When you buy a piece of land, you usually are buying the mineral rights to that land, as well. However, there are exceptions. In some cases a previous owner may have sold the mineral rights to another party, in which case you have no control over who and how the minerals are extracted. If your deed does not specifically mention mineral rights, you may not own the mineral rights to that property. To find out for sure takes time and effort, but is important, especially if you live in an area where mineral rights can be profitable.
Examine the deed to your property and look for any mention of mineral rights. If there is no statement that they are included on your deed, you may not own these rights, in which case, you need to find out who does own the mineral rights on your land. Most land in the United States is "fee simple" land, which means that it is sold with all the rights attached. However, at any point from the time the land grant was given from the government until now, any previous owner could have severed the mineral rights, which means that the mineral rights were sold and are deeded separate from the surface rights.
Find the legal description of the property. In most states, including California, the system used to describe the property is the Public Land Survey System, often abbreviated as PLSS. States that do not use the PLSS system include most of the Eastern seaboard, Texas, and Hawaii. In these states, the legal description follows whichever division system was used at the time and these systems can vary widely. Regardless, the legal description used for your land should be on the deed and is the same that has been used for that property since it was granted.
Go to the county courthouse or registry of deeds in the county where your land is located. Using the legal identifier that is applicable for your property, find the property in the property records section of the courthouse or registry. If your property is in an area with a large mineral rights business, there may be a separate mineral rights section where you can look. Otherwise, the mineral rights are listed with the property records. A PLSS identifier looks like this: S ½ NW ¼ SE ¼, S32, T10S, R22W; if your county uses another system, ask a clerk to explain the system to you.

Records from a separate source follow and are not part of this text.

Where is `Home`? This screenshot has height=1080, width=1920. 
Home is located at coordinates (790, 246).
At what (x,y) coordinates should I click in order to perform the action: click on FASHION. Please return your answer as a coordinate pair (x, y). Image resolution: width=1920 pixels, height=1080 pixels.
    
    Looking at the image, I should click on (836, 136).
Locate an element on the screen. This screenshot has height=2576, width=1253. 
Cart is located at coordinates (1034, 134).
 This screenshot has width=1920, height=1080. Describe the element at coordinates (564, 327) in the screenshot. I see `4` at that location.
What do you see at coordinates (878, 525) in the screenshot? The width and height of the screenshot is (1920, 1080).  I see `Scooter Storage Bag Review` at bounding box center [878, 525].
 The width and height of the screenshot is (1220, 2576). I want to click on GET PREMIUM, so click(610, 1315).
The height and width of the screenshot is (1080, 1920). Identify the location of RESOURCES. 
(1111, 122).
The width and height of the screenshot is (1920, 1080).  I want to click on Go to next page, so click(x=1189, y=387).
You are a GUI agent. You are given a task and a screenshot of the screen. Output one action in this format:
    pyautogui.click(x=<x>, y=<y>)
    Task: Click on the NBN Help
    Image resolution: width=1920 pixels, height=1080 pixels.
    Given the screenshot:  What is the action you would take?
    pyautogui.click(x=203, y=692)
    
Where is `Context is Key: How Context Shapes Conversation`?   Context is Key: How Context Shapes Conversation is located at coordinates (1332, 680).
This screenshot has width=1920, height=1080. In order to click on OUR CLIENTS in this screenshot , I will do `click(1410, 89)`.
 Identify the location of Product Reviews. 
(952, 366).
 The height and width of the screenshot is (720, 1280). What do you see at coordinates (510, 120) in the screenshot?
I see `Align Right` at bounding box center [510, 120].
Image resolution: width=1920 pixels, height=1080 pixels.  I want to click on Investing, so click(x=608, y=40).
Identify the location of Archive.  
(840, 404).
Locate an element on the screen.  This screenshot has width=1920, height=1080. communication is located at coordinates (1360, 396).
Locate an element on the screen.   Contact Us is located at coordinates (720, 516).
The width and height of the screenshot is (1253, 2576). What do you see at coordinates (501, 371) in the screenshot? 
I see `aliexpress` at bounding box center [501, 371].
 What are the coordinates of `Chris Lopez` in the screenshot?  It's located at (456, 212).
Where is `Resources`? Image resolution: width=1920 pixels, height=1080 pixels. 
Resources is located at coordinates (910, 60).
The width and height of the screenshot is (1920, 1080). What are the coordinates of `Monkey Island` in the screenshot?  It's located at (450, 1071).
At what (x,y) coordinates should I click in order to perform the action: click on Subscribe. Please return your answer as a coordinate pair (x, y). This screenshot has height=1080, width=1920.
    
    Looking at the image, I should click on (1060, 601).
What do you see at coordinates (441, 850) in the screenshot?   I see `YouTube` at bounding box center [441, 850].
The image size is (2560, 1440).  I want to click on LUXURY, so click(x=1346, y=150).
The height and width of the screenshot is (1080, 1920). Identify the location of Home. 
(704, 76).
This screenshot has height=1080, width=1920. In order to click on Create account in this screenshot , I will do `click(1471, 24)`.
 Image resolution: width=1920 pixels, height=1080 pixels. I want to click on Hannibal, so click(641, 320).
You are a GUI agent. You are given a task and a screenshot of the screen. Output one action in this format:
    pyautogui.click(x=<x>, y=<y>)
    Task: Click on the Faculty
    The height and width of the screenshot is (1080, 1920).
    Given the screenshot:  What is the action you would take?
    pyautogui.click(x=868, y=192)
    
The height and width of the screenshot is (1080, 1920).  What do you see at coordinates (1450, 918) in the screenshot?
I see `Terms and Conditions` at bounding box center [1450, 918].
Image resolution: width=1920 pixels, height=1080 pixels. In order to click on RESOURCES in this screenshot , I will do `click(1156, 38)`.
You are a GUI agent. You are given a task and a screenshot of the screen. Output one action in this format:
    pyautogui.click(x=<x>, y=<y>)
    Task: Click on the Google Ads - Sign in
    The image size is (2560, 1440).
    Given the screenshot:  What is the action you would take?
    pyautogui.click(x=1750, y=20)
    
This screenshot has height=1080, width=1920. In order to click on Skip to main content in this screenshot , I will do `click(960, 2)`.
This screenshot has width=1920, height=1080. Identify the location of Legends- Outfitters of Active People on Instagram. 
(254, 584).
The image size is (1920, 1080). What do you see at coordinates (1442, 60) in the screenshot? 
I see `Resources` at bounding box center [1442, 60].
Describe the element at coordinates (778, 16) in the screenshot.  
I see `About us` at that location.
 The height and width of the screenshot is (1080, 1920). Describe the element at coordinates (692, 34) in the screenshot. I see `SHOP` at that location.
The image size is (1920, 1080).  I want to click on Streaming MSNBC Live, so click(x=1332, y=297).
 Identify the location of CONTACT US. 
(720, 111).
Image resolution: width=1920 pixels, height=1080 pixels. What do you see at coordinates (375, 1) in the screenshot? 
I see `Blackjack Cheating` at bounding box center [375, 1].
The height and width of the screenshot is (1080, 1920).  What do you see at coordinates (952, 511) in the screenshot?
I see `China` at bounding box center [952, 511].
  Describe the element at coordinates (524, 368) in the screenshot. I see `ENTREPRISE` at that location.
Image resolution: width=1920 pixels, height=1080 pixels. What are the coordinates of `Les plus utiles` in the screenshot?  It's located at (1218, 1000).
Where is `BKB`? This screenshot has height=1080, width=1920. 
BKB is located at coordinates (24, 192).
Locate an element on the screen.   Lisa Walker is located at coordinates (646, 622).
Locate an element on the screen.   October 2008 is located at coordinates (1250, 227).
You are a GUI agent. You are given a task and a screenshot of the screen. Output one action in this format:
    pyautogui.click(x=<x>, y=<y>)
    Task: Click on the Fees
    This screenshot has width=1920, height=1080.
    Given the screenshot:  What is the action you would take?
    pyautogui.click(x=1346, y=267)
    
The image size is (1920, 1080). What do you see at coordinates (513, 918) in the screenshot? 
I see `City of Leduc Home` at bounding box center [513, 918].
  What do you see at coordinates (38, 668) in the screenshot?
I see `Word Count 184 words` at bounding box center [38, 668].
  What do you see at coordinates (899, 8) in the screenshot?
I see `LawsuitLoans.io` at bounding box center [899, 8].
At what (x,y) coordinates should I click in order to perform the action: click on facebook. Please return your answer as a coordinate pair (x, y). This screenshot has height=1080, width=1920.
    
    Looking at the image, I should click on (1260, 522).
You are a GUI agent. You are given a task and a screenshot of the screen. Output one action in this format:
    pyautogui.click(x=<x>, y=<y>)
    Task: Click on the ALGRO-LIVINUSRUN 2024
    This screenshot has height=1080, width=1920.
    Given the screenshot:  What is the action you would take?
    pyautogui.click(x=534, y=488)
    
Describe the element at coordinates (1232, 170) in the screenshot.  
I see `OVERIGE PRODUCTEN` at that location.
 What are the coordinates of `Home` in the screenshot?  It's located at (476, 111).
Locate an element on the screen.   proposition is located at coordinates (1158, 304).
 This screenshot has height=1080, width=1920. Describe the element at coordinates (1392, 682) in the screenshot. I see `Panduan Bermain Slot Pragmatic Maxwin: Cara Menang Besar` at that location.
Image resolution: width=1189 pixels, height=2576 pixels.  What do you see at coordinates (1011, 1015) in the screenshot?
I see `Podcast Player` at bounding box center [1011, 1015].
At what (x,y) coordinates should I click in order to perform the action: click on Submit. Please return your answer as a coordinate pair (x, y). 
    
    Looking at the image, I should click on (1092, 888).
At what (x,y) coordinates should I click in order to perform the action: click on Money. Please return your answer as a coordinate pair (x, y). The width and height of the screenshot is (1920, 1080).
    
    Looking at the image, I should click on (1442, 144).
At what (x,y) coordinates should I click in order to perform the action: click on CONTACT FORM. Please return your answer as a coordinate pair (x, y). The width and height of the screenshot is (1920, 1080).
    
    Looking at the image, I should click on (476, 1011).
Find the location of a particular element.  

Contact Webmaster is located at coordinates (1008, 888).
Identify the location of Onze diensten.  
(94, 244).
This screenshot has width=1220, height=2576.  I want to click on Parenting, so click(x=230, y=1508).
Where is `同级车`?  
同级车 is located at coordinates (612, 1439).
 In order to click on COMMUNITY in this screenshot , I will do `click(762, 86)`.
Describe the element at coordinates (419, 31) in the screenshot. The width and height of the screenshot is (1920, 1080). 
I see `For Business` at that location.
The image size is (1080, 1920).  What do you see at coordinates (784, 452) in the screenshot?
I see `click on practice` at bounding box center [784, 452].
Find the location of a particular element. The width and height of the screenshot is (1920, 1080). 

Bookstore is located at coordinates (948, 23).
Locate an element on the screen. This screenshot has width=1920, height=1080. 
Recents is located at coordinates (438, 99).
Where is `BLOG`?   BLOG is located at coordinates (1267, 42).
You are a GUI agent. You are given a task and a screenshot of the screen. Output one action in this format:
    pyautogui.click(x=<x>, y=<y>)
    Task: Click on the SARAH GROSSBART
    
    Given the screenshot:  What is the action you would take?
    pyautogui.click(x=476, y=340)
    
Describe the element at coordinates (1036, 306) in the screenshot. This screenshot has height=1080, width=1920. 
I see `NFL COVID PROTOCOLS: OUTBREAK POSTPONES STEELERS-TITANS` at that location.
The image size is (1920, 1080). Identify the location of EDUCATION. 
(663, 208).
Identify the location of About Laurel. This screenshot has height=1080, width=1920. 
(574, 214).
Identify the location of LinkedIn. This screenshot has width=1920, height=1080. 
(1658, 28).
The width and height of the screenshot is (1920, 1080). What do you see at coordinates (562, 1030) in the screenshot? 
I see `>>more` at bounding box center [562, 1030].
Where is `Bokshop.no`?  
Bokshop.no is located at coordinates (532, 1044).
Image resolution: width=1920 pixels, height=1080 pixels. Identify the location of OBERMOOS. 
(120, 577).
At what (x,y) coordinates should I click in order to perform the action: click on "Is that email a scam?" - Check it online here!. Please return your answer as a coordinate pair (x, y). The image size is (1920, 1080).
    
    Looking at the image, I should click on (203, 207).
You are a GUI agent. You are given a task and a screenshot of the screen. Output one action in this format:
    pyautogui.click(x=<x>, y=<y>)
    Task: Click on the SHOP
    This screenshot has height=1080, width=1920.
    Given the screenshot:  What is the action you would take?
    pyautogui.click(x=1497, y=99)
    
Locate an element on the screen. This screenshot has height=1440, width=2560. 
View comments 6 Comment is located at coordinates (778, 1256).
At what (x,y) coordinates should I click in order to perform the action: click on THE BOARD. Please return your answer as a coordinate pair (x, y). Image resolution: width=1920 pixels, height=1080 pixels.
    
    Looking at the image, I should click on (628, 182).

Trace the ownership of your property back in time, using the property or mineral records in the courthouse, until you find mention of mineral rights. The listing of all previous owners of the property is called the "chain of title." Generally speaking, the county files all deeds by year and cross references them with the legal identification of the property. By pulling all deeds associated with your specific plot of land, you can see all the owners of that piece of land. If at any point the mineral rights are listed as being sold separately from the land, the deed should list the entity they were sold to. If they are listed as being sold with the land, you retain the mineral rights.
- You can hire a landman -- someone who specializes in mineral rights -- to investigate the ownership of the mineral rights on your property for you, but this can cost from hundreds to thousands of dollars, depending on the complexity of the process.
- This can be a long, difficult, and tedious process to undertake.